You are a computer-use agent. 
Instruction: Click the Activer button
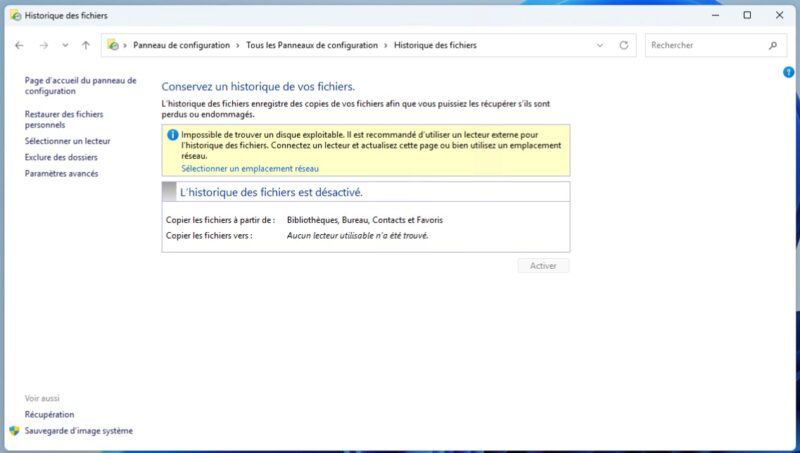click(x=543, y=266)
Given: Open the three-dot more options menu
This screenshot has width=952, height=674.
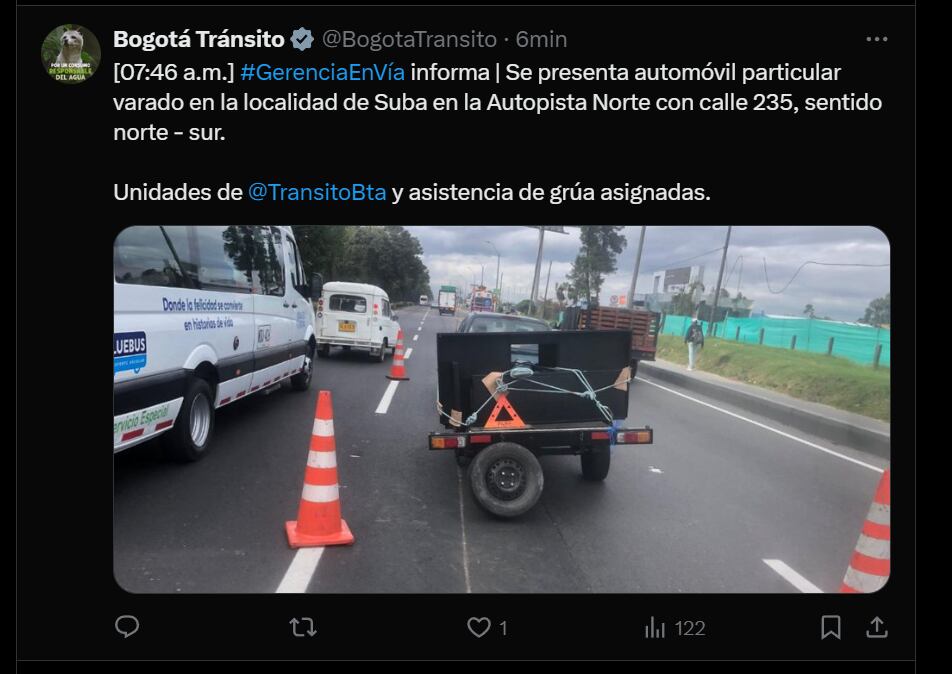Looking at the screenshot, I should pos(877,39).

---

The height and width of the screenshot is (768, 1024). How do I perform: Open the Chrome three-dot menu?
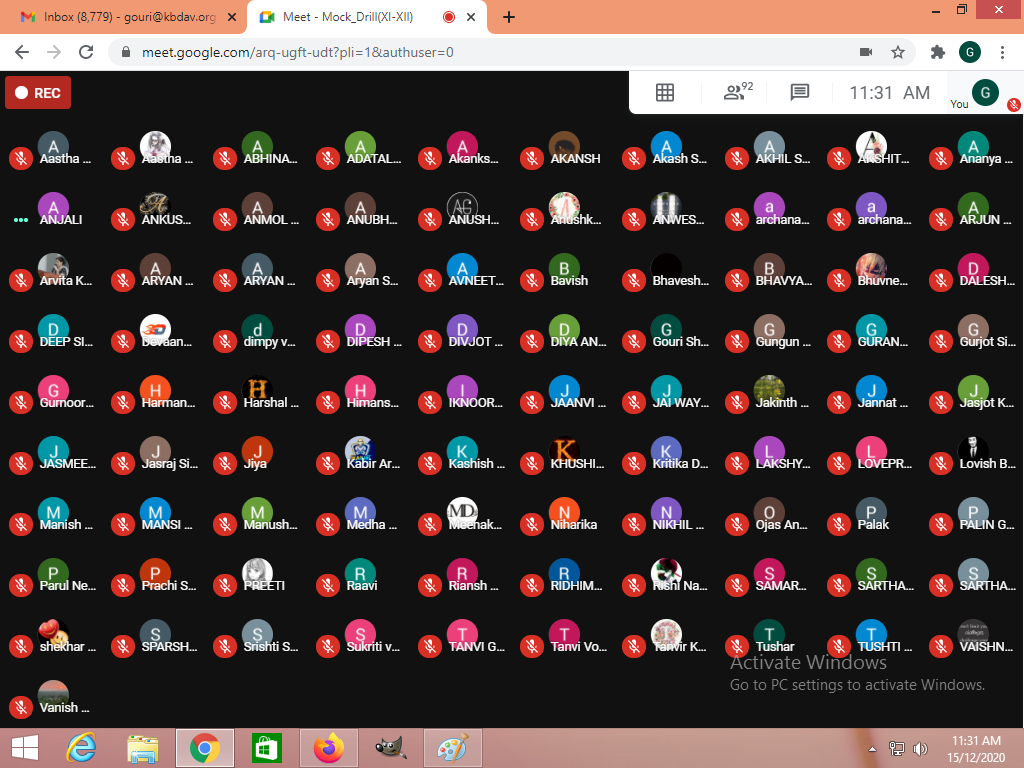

• What is expected
Copy here each line of the preceding records with "three" in it.

• Task output
Given: Open the three-dot more options menu
The height and width of the screenshot is (768, 1024). How do I perform: Open the Chrome three-dot menu?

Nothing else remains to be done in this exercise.